▸ EXERCISE GOAL:
Please repeat the lines below, exactly and only, from the one that holds "The width and height of the screenshot is (966, 513)." through the one that holds "Given: Open the Country Of Shipment combo box".

▸ EXERCISE DATA:
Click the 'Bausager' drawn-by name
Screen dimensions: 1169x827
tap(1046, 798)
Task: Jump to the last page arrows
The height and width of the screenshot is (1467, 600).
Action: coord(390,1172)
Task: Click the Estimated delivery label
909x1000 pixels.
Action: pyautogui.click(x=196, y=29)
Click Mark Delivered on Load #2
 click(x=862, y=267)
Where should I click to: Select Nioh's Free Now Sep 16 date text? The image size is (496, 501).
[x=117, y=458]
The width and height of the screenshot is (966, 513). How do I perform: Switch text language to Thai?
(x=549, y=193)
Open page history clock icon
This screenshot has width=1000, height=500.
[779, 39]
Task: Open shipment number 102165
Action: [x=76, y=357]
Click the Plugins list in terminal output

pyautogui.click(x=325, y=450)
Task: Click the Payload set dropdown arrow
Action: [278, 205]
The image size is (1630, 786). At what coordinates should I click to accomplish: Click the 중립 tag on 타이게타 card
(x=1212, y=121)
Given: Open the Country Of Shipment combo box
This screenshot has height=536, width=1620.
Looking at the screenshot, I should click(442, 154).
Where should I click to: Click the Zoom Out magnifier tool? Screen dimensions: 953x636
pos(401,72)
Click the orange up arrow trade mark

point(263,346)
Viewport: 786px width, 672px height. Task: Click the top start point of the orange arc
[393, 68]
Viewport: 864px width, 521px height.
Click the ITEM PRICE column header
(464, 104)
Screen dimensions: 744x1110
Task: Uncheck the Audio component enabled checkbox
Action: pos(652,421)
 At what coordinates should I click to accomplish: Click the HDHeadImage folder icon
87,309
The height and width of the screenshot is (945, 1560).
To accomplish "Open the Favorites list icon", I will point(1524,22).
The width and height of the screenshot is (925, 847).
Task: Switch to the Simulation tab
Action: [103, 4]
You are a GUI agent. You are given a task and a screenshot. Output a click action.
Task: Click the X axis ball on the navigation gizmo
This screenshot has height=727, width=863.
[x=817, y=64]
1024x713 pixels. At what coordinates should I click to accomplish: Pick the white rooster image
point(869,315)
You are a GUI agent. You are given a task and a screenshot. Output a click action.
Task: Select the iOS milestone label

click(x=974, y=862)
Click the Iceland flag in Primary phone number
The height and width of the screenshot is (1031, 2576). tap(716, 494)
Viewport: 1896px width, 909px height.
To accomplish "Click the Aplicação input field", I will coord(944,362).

▸ RESULT OF THE TASK:
The width and height of the screenshot is (966, 513). How do I perform: Switch text language to Thai?
(x=549, y=193)
Open page history clock icon
This screenshot has width=1000, height=500.
[779, 39]
Task: Open shipment number 102165
Action: [x=76, y=357]
Click the Plugins list in terminal output

pyautogui.click(x=325, y=450)
Task: Click the Payload set dropdown arrow
Action: [278, 205]
The image size is (1630, 786). At what coordinates should I click to accomplish: Click the 중립 tag on 타이게타 card
(x=1212, y=121)
Given: Open the Country Of Shipment combo box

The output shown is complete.